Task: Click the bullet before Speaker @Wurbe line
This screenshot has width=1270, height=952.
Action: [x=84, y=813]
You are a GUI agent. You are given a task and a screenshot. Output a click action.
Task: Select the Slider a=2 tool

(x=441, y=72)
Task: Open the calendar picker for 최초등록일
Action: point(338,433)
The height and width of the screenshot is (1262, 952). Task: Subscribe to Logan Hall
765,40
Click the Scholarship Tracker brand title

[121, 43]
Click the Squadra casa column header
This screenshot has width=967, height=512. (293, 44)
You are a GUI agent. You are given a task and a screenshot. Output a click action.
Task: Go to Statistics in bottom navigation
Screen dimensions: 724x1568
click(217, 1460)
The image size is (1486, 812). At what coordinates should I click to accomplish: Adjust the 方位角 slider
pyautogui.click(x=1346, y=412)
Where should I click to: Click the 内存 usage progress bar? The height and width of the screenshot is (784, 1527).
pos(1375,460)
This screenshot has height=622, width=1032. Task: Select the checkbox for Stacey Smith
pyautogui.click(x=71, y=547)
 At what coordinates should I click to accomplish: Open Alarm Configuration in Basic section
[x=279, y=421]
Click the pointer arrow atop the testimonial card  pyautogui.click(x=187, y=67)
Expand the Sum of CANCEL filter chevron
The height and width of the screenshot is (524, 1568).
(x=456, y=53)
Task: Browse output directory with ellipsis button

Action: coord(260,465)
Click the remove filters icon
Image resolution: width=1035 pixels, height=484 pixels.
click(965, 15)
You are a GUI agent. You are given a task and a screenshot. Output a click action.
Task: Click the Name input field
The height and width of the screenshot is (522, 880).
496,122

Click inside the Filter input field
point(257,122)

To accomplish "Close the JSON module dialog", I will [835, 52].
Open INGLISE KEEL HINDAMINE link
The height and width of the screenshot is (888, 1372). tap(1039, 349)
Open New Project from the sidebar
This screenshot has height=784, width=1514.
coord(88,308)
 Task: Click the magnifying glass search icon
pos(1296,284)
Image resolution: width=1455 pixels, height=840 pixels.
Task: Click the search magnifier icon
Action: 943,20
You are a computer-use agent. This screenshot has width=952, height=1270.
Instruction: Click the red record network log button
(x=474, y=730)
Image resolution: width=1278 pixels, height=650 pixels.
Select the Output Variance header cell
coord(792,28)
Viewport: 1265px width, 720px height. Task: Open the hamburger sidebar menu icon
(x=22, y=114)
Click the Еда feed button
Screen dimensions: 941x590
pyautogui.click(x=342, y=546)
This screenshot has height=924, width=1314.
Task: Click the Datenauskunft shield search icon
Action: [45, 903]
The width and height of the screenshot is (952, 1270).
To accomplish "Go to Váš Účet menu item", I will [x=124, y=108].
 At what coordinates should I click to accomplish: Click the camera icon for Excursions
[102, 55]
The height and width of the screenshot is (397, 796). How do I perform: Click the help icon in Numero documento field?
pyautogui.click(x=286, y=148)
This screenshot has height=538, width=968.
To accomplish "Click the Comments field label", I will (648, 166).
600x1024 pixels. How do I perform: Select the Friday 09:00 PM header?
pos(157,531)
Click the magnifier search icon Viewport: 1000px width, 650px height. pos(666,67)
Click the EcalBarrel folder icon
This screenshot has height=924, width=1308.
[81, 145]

=====

Rewrite all of the records above as one numbered list with one line per item, leaving out the blank lines.

1. Task: Click the bullet before Speaker @Wurbe line
2. This screenshot has width=1270, height=952.
3. Action: [x=84, y=813]
4. You are a GUI agent. You are given a task and a screenshot. Output a click action.
5. Task: Select the Slider a=2 tool
6. (x=441, y=72)
7. Task: Open the calendar picker for 최초등록일
8. Action: point(338,433)
9. The height and width of the screenshot is (1262, 952). Task: Subscribe to Logan Hall
10. 765,40
11. Click the Scholarship Tracker brand title
12. [121, 43]
13. Click the Squadra casa column header
14. This screenshot has width=967, height=512. (293, 44)
15. You are a GUI agent. You are given a task and a screenshot. Output a click action.
16. Task: Go to Statistics in bottom navigation
17. Screen dimensions: 724x1568
18. click(217, 1460)
19. The image size is (1486, 812). At what coordinates should I click to accomplish: Adjust the 方位角 slider
20. pyautogui.click(x=1346, y=412)
21. Where should I click to: Click the 内存 usage progress bar? The height and width of the screenshot is (784, 1527).
22. pos(1375,460)
23. This screenshot has height=622, width=1032. Task: Select the checkbox for Stacey Smith
24. pyautogui.click(x=71, y=547)
25.  At what coordinates should I click to accomplish: Open Alarm Configuration in Basic section
26. [x=279, y=421]
27. Click the pointer arrow atop the testimonial card  pyautogui.click(x=187, y=67)
28. Expand the Sum of CANCEL filter chevron
29. The height and width of the screenshot is (524, 1568).
30. (x=456, y=53)
31. Task: Browse output directory with ellipsis button
32. Action: coord(260,465)
33. Click the remove filters icon
34. Image resolution: width=1035 pixels, height=484 pixels.
35. click(965, 15)
36. You are a GUI agent. You are given a task and a screenshot. Output a click action.
37. Task: Click the Name input field
38. The height and width of the screenshot is (522, 880).
39. 496,122
40. Click inside the Filter input field
41. point(257,122)
42. To accomplish "Close the JSON module dialog", I will [835, 52].
43. Open INGLISE KEEL HINDAMINE link
44. The height and width of the screenshot is (888, 1372). tap(1039, 349)
45. Open New Project from the sidebar
46. This screenshot has height=784, width=1514.
47. coord(88,308)
48.  Task: Click the magnifying glass search icon
49. pos(1296,284)
50. Image resolution: width=1455 pixels, height=840 pixels.
51. Task: Click the search magnifier icon
52. Action: 943,20
53. You are a computer-use agent. This screenshot has width=952, height=1270.
54. Instruction: Click the red record network log button
55. (x=474, y=730)
56. Image resolution: width=1278 pixels, height=650 pixels.
57. Select the Output Variance header cell
58. coord(792,28)
59. Viewport: 1265px width, 720px height. Task: Open the hamburger sidebar menu icon
60. (x=22, y=114)
61. Click the Еда feed button
62. Screen dimensions: 941x590
63. pyautogui.click(x=342, y=546)
64. This screenshot has height=924, width=1314.
65. Task: Click the Datenauskunft shield search icon
66. Action: [45, 903]
67. The width and height of the screenshot is (952, 1270).
68. To accomplish "Go to Váš Účet menu item", I will [x=124, y=108].
69.  At what coordinates should I click to accomplish: Click the camera icon for Excursions
70. [102, 55]
71. The height and width of the screenshot is (397, 796). How do I perform: Click the help icon in Numero documento field?
72. pyautogui.click(x=286, y=148)
73. This screenshot has height=538, width=968.
74. To accomplish "Click the Comments field label", I will (648, 166).
75. 600x1024 pixels. How do I perform: Select the Friday 09:00 PM header?
76. pos(157,531)
77. Click the magnifier search icon Viewport: 1000px width, 650px height. pos(666,67)
78. Click the EcalBarrel folder icon
79. This screenshot has height=924, width=1308.
80. [81, 145]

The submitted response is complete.